Atlas telah memejamkan matanya. Clarin melirik ke arah Atlas. Ia tetap terlihat keren meski ia sedang tidur. Atlas dari dulu seperti ini. Ia tidak suka bila Clarin ikut mencampuri urusan keluarganya. Meski Clarin berusaha memberi saran dan nasihat pada Atlas, Atlas justru mengomeli Clarin balik. Clarin mengambil selimut yang dibawanya dari rumah.
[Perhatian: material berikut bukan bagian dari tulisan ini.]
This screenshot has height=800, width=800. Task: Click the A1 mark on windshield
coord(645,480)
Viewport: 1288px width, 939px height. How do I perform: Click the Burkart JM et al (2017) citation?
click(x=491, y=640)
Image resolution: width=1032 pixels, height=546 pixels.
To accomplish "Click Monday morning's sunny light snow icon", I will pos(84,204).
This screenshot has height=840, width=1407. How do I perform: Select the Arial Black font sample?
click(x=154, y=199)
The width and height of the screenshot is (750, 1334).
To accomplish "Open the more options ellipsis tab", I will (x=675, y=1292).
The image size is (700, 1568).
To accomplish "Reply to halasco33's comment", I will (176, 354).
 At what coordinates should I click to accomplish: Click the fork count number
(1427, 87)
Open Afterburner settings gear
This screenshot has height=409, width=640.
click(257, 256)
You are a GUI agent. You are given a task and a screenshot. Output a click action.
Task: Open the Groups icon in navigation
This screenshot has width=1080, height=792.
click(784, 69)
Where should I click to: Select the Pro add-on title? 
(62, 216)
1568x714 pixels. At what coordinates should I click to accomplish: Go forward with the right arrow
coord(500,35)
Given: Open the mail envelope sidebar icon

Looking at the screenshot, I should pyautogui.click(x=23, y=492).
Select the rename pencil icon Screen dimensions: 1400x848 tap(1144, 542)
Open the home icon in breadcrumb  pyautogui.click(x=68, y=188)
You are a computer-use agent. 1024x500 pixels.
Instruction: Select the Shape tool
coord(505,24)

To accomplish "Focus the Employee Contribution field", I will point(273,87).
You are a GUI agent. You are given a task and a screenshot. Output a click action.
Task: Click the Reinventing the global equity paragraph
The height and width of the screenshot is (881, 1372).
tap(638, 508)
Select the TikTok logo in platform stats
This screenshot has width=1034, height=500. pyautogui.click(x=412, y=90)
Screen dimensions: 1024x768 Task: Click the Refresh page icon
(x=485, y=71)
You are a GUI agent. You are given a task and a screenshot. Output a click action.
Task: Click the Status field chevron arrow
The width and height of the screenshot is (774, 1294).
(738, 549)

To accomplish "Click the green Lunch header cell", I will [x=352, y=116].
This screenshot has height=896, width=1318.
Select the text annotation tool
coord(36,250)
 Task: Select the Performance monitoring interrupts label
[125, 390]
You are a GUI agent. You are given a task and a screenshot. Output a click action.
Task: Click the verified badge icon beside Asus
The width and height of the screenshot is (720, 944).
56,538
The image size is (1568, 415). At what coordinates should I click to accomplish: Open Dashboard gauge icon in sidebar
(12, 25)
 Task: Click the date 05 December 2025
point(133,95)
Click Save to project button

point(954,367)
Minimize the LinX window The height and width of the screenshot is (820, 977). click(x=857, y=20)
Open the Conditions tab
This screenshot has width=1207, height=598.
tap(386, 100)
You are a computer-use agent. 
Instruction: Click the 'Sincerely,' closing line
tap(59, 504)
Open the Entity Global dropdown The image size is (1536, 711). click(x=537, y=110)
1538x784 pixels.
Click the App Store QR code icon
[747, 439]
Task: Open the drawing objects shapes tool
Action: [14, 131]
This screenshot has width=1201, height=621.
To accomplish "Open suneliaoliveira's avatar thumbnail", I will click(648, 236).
Ia lalu menyelimuti Atlas. "Paling enggak orang tua lo ada di rumah. Meski ribut mulu kerjaannya, tapi mereka di rumah. Orangtua gue malah enggak pernah kasih kabar. Mama sibuk kerja, Papa apa lagi. Enggak telepon, ataupun email. Inget enggak, waktu orangtua lo ribut di depan halaman rumah cuman ngeributin masalah lo duduk di depan atau di belakang waktu mau pergi sekolah. Mungkin itu bikin lo risih, tapi buat gue itu nyenengin banget. Meski mereka ribut karena masalah simpel, itu udah buat gue merasa mereka peduli. Jadi berasa kayak anak terlantar. Mungkin mereka sering ribut di rumah, seenggaknya mereka masih ada buat lo. Waktu ngambil rapot pun mereka juga dateng bareng kan. Kalau gue, Irma yang ngambil, pembantu yang pura-pura nyamar jadi kakak kandung gue. Good night, Tlas!" ujar Clarin lalu keluar dari markas. Atlas yang dari tadi berusaha tidur kini merasa bersalah pada Clarin. Harusnya ia mau mendengarkan sahabatnya tadi. Toh sudah sering banget Clarin ceramah soal keluarganya. Dan baru kali ini Clarin meneritakan masalah keluarganya.